7 3. In der Sperrerklärung vom 29. Juli 2008, ergänzt mit Schreiben vom 22. August 2008, hat der Beigeladene das ihm eingeräumte Ermessen erkannt. So hat er ausgeführt, dass bei der gebotenen Güterabwägung nicht nur das Interesse an einer lückenlosen Sachverhaltsaufklärung durch das Gericht, sondern auch das private Interesse des Klägers an der begehrten Auskunft zu berücksichtigen sei. Dabei seien alle Aspekte des Einzelfalls, namentlich die Aktualität der in Rede stehenden Angaben und der jeweilige Grad einer möglichen Gefährdung für die zukünftige Aufgabenerfüllung des Bundesamts für Verfassungsschutz im Falle ihrer Offenlegung, die Folgen der Zurückhaltung dieser Aktenbestandteile für die gerichtliche Sachverhaltsaufklärung als einem wesentlichen Element des Rechtsstaatsprinzips und die Individualinteressen des Klägers zu berücksichtigen.

8 Bei seiner Abwägung ist der Beigeladene unter Berücksichtigung etwaiger Besonderheiten des Einzelfalls nach dem Regel-Ausnahme-Prinzip verfahren und hat nach verschiedenen Geheimhaltungsinteressen geordnete Gruppen gebildet und untersucht. Dabei ist es - wie der Senat bereits entschieden hat (Beschluss vom 1. August 2007 a.a.O. Rn. 6 f.) - nicht zu beanstanden, dass er in der Sperrerklärung die Gesichtspunkte Aktenzeichen, Organisationskennzeichen und Arbeitstitel (Abschnitt IV 1 a), Verfügungen und namentliche Hinweise auf Bearbeiter (Abschnitt IV 1 b), Aktenvermerke, Arbeitshinweise, Randbemerkungen und Querverweise (Abschnitt IV 1 c), Hervorhebungen und Unterstreichungen (Abschnitt IV 1 d) und Schutz der Persönlichkeitsrechte und sonstiger Belange Dritter (Abschnitt IV 1 e) als für eine Geheimhaltung der Akten sprechend berücksichtigt hat (S. 2 bis 9 der Sperrerklärung).

*Bereitgestellte Daten*:
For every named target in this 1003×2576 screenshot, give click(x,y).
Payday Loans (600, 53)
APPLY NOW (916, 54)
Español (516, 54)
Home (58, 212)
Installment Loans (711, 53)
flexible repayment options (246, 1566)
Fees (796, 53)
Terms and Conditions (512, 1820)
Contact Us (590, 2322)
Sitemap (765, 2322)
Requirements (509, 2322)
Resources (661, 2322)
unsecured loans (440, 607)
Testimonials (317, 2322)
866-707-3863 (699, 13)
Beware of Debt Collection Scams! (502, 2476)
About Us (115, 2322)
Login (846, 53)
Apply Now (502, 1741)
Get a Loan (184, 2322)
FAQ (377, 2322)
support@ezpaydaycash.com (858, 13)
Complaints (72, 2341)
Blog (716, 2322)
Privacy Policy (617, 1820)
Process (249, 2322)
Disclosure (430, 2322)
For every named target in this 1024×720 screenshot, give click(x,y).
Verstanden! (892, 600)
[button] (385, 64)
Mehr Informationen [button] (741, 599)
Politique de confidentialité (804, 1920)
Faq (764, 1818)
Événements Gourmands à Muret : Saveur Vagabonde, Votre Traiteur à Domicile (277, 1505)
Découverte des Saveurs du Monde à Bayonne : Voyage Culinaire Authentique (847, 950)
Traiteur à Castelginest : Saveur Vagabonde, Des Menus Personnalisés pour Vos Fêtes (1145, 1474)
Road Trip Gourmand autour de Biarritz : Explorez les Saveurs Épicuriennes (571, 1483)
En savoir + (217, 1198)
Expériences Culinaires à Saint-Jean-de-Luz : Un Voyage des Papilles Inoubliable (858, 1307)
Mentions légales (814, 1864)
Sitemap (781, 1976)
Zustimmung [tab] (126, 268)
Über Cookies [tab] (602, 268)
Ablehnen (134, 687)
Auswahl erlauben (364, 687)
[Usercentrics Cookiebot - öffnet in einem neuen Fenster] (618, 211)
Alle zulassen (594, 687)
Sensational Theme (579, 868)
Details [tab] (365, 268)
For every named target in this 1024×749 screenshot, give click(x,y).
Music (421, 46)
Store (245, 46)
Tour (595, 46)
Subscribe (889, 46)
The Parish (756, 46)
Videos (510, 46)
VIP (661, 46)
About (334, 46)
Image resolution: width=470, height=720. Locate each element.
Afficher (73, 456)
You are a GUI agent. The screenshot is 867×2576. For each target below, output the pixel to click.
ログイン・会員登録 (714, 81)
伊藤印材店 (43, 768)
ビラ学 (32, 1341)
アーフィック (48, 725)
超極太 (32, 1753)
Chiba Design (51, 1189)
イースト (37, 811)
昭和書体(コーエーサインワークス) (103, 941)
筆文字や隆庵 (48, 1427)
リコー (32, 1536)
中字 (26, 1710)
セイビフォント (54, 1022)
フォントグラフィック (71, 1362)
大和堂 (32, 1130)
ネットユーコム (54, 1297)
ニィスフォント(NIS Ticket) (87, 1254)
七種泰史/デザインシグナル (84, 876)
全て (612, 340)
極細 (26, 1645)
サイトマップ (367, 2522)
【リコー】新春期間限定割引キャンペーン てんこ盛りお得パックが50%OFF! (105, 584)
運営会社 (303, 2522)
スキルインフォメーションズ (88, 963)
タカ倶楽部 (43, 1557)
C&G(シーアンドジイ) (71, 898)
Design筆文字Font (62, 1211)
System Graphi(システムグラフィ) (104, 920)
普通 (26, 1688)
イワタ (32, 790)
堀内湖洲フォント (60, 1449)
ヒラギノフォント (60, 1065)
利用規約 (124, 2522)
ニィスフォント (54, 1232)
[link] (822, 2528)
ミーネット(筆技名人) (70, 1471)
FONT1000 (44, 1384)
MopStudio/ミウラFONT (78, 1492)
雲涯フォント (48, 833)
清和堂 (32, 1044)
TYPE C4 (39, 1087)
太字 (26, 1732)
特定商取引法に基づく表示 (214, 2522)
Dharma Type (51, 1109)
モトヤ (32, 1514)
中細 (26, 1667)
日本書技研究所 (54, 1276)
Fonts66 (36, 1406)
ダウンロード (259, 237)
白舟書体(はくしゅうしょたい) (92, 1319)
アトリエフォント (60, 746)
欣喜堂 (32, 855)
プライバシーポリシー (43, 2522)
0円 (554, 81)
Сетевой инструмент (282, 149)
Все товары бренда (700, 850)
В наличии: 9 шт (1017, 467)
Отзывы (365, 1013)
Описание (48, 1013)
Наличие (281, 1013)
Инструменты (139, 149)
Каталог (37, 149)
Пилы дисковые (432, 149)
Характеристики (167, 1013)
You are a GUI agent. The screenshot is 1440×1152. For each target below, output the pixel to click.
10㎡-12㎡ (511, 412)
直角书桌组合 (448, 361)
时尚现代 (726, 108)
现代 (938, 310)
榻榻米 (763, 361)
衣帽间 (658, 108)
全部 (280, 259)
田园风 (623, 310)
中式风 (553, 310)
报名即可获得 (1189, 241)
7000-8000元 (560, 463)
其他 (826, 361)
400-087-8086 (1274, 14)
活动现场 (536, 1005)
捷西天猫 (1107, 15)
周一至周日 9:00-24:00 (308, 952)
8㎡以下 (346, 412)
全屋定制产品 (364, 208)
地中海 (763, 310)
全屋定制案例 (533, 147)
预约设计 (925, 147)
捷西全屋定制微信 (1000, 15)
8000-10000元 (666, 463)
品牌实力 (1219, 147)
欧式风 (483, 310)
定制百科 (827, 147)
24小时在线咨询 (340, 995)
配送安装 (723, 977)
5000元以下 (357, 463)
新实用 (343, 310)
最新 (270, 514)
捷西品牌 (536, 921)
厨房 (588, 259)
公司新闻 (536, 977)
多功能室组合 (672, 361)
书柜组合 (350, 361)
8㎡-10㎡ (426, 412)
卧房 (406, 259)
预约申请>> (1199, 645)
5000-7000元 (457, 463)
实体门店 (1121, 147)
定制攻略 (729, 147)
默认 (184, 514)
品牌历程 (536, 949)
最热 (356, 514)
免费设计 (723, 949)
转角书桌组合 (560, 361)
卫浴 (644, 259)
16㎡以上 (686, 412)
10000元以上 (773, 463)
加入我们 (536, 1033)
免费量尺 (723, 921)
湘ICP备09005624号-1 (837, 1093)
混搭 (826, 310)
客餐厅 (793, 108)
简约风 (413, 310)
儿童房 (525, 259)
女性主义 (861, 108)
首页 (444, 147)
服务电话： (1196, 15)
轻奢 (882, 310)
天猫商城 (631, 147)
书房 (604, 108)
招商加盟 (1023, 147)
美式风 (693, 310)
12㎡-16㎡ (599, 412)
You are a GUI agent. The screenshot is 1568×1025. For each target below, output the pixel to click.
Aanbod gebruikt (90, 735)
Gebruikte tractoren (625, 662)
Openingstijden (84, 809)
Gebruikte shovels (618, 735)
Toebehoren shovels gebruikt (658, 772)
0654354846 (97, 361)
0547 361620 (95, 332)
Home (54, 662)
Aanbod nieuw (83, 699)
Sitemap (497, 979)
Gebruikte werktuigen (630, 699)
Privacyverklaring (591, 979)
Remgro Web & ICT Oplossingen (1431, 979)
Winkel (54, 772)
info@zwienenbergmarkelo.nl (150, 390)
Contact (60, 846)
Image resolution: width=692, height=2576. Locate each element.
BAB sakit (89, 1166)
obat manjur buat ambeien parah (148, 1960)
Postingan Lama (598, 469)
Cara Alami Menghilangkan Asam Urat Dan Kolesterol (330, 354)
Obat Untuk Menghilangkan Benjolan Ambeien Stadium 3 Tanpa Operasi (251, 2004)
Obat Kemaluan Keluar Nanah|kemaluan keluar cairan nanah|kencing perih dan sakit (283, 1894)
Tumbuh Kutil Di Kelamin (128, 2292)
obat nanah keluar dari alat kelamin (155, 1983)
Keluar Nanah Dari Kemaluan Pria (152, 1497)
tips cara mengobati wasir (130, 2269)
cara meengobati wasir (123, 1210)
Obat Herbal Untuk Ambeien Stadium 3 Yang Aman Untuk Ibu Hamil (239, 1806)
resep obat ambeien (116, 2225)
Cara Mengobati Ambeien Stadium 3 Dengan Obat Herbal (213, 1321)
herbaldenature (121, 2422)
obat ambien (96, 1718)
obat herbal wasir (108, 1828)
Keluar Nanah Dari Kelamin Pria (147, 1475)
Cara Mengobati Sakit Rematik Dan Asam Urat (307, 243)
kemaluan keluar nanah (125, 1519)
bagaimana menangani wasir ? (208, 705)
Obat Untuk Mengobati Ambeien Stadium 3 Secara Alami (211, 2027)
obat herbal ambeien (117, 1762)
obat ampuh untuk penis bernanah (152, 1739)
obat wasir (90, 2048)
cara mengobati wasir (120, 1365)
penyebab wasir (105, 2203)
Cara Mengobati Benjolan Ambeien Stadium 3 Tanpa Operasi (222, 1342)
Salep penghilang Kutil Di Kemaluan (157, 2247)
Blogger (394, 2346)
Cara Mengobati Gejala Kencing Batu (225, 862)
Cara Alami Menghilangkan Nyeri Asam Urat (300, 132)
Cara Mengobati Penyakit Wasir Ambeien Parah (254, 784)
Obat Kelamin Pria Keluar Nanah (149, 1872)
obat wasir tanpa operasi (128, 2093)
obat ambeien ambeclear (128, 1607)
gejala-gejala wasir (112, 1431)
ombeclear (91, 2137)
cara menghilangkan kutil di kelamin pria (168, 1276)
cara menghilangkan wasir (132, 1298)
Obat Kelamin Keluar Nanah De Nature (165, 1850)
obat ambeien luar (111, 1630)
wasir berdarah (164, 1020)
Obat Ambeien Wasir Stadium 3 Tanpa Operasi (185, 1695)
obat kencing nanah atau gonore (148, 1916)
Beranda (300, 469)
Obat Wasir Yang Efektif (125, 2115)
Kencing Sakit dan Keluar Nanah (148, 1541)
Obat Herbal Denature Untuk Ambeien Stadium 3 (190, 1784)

*Zu erledigende Aufgaben*:
1) Geben Sie den Absatz des Textauszugs, der mit „Bei seiner Abwägung ist der Beigeladene“ beginnt, als gegliederte Liste wieder und behalten Sie dabei seine wesentlichen Fakten bei.
2) Übersetzen Sie diesen Satz aus dem Textauszug ins Englische: „So hat er ausgeführt, dass bei der gebotenen Güterabwägung nicht nur das Interesse an einer lückenlosen Sachverhaltsaufklärung durch das Gericht, sondern auch das private Interesse des Klägers an der begehrten Auskunft zu berücksichtigen sei.“
Maßgeblich ist allein der Textauszug, nicht die Zeilen.

*Ergebnisse*:
1)
- Vorgehen des Beigeladenen bei der Abwägung: nach dem Regel-Ausnahme-Prinzip, unter Berücksichtigung etwaiger Besonderheiten des Einzelfalls
- Methode: Bildung und Untersuchung von Gruppen, geordnet nach verschiedenen Geheimhaltungsinteressen
- Bewertung (gemäß Senat, Beschluss vom 1. August 2007 a.a.O. Rn. 6 f.): nicht zu beanstanden ist die Berücksichtigung folgender Gesichtspunkte als für eine Geheimhaltung der Akten sprechend (S. 2 bis 9 der Sperrerklärung):
  - Aktenzeichen, Organisationskennzeichen und Arbeitstitel (Abschnitt IV 1 a)
  - Verfügungen und namentliche Hinweise auf Bearbeiter (Abschnitt IV 1 b)
  - Aktenvermerke, Arbeitshinweise, Randbemerkungen und Querverweise (Abschnitt IV 1 c)
  - Hervorhebungen und Unterstreichungen (Abschnitt IV 1 d)
  - Schutz der Persönlichkeitsrechte und sonstiger Belange Dritter (Abschnitt IV 1 e)

2) The summoned party thus stated that, in the required balancing of interests, not only the interest in a complete clarification of the facts by the court but also the plaintiff's private interest in the requested information must be taken into account.